Y como la lujuria se expande incluso al nivel cognitivo, intelectual o imaginativo, yo soy el gran pecador en tanto lector de George Bataille, Marqués de Sade, Bukowsky, Henry Miller, Anaïs Nin, Lola Beccaria, Los Beatnik o incluso La Onda. Ya no hablo del Kamasutra, Las mil y una noches o el Cantar de los cantares, ni de los poemas de Catulo, Ovidio, Petronio o Apuleyo.
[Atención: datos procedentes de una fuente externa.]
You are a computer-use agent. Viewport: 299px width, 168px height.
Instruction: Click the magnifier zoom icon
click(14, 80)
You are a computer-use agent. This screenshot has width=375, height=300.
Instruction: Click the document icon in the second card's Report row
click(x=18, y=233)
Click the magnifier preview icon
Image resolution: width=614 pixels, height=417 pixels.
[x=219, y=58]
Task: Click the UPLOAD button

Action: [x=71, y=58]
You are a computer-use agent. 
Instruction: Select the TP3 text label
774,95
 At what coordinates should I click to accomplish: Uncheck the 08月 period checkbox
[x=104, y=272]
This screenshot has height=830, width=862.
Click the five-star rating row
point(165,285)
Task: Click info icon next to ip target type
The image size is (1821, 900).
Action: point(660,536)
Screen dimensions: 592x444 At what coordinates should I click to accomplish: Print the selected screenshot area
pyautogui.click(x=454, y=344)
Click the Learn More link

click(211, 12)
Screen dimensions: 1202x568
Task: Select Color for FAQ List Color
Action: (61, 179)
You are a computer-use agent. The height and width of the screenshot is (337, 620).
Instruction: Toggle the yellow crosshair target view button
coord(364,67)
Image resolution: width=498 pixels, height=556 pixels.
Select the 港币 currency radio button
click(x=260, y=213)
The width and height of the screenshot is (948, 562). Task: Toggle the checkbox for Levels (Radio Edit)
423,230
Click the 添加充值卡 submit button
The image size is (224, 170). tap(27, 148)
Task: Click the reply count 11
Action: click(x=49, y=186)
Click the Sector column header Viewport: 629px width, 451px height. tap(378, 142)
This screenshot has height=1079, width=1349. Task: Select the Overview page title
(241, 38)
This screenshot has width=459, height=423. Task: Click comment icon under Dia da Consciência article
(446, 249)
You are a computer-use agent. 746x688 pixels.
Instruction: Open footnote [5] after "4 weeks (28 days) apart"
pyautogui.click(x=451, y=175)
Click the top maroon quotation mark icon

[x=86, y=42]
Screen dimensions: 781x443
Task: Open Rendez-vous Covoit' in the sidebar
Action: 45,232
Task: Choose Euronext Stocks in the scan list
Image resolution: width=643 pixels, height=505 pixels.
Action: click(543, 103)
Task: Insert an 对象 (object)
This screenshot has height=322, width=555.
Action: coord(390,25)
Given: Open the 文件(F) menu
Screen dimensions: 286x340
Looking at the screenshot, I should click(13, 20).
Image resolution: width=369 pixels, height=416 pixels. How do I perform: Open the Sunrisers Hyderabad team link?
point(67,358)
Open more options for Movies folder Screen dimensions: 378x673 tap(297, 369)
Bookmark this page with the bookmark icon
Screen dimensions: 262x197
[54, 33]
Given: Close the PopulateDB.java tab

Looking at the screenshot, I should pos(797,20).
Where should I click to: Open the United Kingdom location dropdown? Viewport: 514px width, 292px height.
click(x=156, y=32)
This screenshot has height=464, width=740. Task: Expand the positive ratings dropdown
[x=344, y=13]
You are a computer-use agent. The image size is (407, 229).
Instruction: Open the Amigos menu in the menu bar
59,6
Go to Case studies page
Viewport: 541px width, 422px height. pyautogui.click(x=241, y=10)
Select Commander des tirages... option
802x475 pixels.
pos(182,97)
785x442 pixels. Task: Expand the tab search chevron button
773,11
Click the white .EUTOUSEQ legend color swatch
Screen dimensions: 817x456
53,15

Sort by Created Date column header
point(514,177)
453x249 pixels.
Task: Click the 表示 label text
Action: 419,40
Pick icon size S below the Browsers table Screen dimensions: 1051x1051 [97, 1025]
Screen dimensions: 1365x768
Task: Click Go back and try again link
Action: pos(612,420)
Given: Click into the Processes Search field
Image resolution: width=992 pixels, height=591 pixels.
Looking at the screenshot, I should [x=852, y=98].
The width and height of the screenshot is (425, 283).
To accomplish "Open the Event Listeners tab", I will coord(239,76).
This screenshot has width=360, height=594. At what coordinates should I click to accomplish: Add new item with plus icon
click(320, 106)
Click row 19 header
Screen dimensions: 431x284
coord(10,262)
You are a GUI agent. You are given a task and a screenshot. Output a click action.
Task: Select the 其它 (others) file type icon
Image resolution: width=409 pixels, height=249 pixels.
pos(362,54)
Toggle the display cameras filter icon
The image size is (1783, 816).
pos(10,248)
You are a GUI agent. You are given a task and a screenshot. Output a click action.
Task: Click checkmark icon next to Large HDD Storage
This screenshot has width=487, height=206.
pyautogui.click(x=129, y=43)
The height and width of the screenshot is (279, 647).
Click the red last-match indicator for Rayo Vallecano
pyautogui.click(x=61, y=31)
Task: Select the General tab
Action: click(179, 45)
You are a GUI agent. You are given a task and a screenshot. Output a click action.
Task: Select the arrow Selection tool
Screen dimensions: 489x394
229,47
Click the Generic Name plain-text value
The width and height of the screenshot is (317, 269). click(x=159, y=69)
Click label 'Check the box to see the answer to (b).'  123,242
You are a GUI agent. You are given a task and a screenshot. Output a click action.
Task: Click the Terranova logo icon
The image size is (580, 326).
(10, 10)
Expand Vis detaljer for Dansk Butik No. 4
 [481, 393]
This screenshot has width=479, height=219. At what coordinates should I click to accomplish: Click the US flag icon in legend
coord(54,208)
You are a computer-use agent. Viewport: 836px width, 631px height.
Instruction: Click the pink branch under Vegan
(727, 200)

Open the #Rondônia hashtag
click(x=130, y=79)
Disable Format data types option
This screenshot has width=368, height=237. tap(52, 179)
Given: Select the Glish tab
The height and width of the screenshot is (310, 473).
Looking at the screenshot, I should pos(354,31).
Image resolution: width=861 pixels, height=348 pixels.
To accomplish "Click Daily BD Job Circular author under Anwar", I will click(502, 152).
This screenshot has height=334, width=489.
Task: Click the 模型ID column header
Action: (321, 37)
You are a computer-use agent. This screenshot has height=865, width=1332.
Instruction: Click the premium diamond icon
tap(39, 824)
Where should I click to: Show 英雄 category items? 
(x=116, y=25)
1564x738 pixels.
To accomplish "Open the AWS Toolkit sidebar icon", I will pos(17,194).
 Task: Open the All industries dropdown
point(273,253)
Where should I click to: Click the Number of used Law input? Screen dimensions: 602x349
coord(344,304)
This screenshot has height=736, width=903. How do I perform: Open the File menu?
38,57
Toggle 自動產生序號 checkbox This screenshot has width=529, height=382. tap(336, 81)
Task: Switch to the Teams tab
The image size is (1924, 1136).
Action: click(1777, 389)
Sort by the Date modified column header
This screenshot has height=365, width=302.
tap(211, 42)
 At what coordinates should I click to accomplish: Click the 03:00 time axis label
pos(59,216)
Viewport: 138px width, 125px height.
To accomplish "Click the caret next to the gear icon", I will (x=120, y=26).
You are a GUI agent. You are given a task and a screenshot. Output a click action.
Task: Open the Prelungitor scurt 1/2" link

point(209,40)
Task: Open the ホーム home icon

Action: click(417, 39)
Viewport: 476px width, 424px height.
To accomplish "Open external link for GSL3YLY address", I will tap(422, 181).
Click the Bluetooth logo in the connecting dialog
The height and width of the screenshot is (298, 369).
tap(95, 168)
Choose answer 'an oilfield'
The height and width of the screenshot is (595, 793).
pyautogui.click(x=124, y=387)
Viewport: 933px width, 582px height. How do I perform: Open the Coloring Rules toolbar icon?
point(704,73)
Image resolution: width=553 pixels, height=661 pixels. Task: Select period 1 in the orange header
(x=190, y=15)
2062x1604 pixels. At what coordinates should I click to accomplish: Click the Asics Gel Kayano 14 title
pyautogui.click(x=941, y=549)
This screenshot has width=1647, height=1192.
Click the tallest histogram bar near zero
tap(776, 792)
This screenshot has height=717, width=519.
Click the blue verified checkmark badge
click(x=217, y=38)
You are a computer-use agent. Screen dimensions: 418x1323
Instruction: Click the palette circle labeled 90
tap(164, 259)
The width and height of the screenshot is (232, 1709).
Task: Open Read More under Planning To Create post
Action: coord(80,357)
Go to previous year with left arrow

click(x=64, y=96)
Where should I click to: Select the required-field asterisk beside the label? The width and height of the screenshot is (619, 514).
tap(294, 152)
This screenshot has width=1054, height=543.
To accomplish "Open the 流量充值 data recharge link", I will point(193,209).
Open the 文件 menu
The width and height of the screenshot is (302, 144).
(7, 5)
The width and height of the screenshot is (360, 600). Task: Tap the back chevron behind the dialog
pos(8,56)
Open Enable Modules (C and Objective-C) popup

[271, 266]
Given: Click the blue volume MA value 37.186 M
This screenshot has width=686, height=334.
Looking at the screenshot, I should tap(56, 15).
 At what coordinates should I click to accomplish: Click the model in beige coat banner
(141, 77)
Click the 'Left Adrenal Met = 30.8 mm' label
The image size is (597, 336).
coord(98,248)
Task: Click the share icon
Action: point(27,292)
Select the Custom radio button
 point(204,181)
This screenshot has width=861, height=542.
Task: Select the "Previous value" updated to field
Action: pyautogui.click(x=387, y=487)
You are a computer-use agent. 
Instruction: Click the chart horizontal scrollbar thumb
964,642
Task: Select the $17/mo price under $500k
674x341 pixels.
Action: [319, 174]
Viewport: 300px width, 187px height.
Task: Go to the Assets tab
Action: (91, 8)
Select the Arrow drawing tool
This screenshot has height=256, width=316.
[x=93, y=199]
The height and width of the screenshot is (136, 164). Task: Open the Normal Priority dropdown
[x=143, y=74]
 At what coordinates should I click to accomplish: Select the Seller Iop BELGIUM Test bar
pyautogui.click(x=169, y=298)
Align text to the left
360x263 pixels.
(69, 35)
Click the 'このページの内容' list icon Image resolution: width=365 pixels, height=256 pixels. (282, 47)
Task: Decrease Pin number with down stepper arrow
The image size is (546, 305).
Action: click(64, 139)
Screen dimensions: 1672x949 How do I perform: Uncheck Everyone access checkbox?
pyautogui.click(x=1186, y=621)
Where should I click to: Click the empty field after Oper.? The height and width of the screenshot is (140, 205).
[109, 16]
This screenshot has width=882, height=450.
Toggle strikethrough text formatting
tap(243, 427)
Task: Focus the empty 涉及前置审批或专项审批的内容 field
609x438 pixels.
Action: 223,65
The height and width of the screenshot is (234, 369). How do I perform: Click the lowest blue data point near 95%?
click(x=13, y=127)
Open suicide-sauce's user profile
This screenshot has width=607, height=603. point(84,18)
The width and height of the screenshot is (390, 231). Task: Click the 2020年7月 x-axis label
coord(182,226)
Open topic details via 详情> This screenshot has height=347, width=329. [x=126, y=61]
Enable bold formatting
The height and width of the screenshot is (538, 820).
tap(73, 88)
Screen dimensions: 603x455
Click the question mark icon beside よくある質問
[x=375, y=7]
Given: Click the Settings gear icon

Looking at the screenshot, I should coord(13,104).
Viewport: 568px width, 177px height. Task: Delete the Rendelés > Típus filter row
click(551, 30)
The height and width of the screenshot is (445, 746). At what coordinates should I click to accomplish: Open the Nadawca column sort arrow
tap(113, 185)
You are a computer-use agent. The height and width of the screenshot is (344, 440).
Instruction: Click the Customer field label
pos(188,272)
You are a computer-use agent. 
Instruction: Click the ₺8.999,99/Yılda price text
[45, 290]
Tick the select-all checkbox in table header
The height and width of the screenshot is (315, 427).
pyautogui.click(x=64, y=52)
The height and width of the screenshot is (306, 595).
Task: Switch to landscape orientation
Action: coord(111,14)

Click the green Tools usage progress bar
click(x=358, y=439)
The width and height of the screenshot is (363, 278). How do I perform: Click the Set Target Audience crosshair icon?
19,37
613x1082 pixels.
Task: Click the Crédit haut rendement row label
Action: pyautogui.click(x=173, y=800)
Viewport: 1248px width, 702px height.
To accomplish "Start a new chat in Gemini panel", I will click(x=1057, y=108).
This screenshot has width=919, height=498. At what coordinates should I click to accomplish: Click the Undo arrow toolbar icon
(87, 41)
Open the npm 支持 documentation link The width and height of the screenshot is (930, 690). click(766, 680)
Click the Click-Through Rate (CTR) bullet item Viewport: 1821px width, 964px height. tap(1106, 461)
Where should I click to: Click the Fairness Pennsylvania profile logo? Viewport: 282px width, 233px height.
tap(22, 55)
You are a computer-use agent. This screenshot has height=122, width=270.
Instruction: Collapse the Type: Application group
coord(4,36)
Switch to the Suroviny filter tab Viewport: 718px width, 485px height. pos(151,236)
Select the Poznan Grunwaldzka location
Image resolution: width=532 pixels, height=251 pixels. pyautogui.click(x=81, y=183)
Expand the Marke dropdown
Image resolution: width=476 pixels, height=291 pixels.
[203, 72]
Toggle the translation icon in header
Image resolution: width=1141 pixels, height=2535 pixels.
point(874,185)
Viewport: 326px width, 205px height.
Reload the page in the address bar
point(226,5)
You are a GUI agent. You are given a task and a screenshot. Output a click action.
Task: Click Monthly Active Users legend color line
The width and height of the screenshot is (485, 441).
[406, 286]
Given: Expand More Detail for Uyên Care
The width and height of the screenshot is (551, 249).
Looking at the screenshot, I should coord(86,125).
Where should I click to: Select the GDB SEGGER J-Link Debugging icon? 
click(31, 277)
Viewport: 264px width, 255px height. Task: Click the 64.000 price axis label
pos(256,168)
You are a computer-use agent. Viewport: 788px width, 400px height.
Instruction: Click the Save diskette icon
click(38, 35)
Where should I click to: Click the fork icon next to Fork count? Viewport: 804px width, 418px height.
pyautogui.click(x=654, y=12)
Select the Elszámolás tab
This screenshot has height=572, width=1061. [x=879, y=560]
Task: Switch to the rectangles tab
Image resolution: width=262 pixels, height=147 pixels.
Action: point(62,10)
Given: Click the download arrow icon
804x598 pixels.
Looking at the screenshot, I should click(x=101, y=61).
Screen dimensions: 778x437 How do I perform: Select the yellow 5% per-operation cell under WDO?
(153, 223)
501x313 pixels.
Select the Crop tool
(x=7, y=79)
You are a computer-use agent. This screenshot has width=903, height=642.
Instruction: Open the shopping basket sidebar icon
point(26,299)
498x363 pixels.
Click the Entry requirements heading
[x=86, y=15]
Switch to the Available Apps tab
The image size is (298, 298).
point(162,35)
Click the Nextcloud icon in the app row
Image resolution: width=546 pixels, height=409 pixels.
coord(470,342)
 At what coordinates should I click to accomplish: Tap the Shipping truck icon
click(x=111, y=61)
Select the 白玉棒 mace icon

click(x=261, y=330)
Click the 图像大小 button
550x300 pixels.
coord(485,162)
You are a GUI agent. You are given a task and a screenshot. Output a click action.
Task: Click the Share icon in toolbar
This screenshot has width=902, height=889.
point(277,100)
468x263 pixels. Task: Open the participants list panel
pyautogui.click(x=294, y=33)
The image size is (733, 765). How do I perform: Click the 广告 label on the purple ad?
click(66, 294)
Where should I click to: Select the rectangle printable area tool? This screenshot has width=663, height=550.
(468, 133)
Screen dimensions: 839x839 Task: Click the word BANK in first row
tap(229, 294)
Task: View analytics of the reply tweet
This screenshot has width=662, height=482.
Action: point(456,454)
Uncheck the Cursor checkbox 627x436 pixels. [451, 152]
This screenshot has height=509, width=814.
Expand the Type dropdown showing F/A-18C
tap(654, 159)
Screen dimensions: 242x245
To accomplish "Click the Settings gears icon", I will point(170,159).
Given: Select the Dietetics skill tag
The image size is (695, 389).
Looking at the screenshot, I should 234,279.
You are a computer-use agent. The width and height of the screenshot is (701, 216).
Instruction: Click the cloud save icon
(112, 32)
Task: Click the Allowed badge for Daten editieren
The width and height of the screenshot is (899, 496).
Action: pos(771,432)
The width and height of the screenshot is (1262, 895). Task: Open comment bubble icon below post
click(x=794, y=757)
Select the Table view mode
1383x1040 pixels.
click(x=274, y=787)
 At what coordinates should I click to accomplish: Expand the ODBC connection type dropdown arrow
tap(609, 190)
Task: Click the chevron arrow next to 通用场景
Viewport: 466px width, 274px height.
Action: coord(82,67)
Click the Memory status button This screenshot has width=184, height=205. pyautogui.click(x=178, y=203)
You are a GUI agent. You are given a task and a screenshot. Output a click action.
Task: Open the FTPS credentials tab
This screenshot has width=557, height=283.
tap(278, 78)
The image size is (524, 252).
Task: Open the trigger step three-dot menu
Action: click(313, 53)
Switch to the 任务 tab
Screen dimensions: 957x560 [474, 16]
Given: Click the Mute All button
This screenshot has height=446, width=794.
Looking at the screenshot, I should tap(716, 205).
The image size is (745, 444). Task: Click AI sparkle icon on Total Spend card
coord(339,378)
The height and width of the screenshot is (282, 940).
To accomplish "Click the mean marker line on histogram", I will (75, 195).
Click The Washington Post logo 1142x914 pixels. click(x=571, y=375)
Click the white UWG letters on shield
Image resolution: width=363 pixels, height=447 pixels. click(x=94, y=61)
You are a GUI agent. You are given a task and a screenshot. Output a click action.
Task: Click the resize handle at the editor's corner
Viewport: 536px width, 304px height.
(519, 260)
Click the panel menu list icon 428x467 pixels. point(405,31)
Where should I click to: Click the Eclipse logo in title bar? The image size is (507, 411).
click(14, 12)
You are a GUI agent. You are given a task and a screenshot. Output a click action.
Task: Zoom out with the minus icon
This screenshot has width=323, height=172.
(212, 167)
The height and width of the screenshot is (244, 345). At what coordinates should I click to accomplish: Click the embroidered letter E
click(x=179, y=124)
Todo me lleva al pecado y, por tanto moriré al lado de Aquiles, Cleopatra, Helena, Paolo y Francesca, como en el Canto V, “nel quale mostra del secondo cerchio de l’inferno, e tratta de la pena del vizio de la lussuria”.

He sido un buen pecador, pues además de lector, tuve hijos fuera del matrimonio y jamás recé la oración de mis abuelos, en la oscuridad y entre sábanas con sendos orificios: “No es por vicio ni por fornicio, es por hacer un hijo en tu santo servicio”. Ni puse un letrerito afuera de mi recámara para avisar que pecaba pero con permiso: Fornication Under Consent of the King, FUCK.